Highlights & Insights¶

"More steps early, fewer steps late" is an intuitive yet effective principle: It exploits the temporal structure of autoregressive generation, establishing the visual foundation early and saving computation later.
A novel solution to exposure bias: Conditioning on moderately noisy frames bridges the gap between training and inference conditions.
Flow distribution matching: For the first time, motion distribution alignment is explicitly addressed in video distillation.
High practical value: At 31 FPS, the method exceeds the 16 FPS playback threshold, enabling genuinely real-time generation.

Limitations & Future Work¶

The method is built on Wan2.1-1.3B; its effectiveness on larger models remains to be verified.
The fixed step-reduction schedule (5/4/3/2/2/…) may not be optimal across all scenarios.
The learnable motion feature extraction module may be less precise than dedicated optical flow models.
Adaptive step allocation—dynamically determining the number of steps per chunk based on scene complexity—is a promising direction for future exploration.

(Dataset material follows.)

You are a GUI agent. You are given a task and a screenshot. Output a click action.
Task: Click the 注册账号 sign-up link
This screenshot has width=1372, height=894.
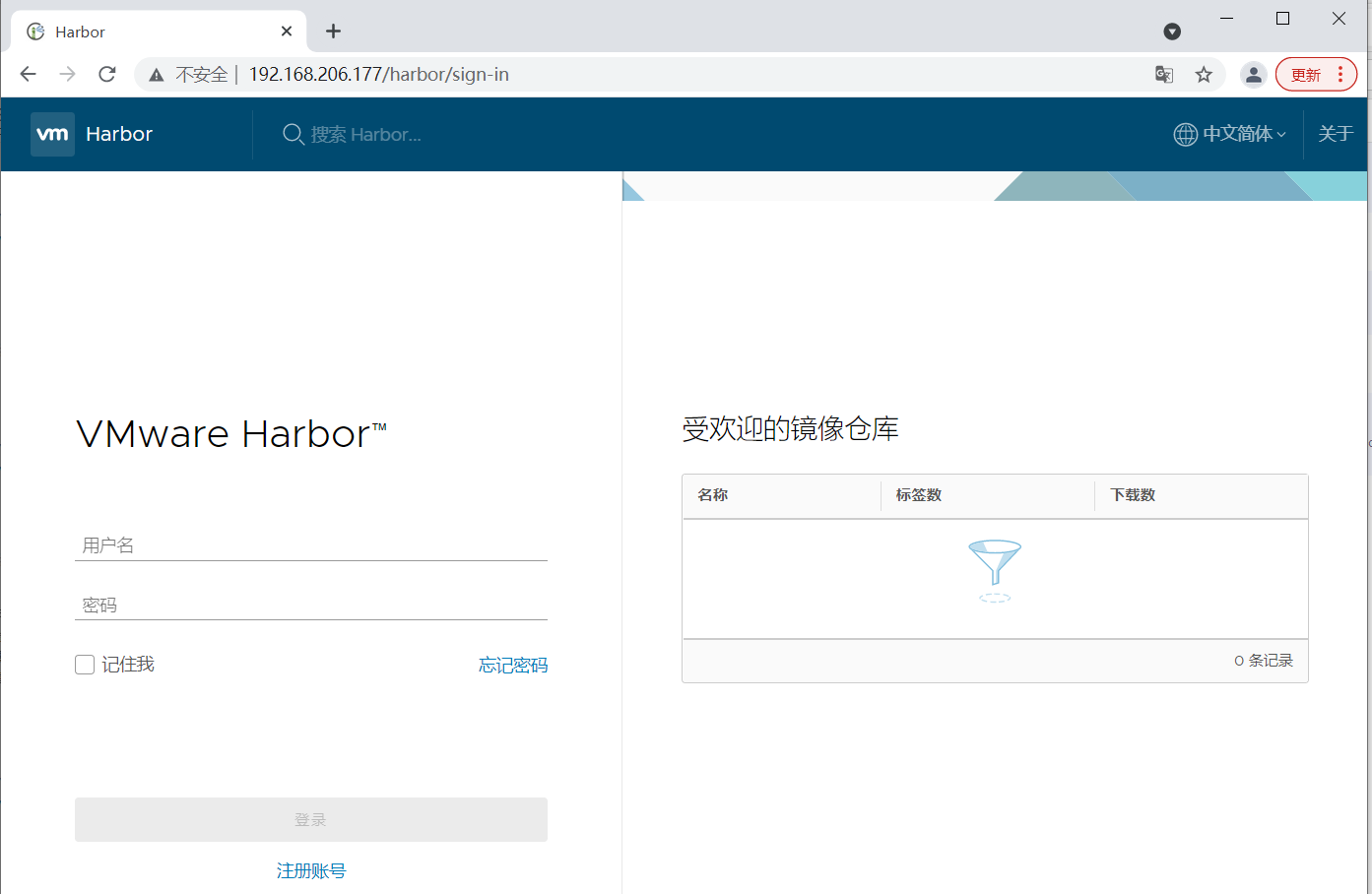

CausVid and Self-Forcing lay the groundwork for streaming video generation; DiagDistill further accelerates upon them.
The DMD framework provides the theoretical foundation for distillation; flow distribution matching is a natural extension to its temporal dimension.
Insight: Distillation for video generation must account for temporal structure explicitly and cannot simply transplant image distillation techniques.

Rating¶

Novelty: ⭐⭐⭐⭐ The diagonal denoising strategy is novel, and flow distribution matching represents a first-of-its-kind contribution.
Experimental Thoroughness: ⭐⭐⭐⭐ Comprehensive VBench evaluation, detailed ablations, and convincing long-video comparisons.
Writing Quality: ⭐⭐⭐⭐ Figures are clear and intuitive explanations are well articulated.
Value: ⭐⭐⭐⭐⭐ Exceptionally high practical value; 31 FPS real-time generation marks a milestone.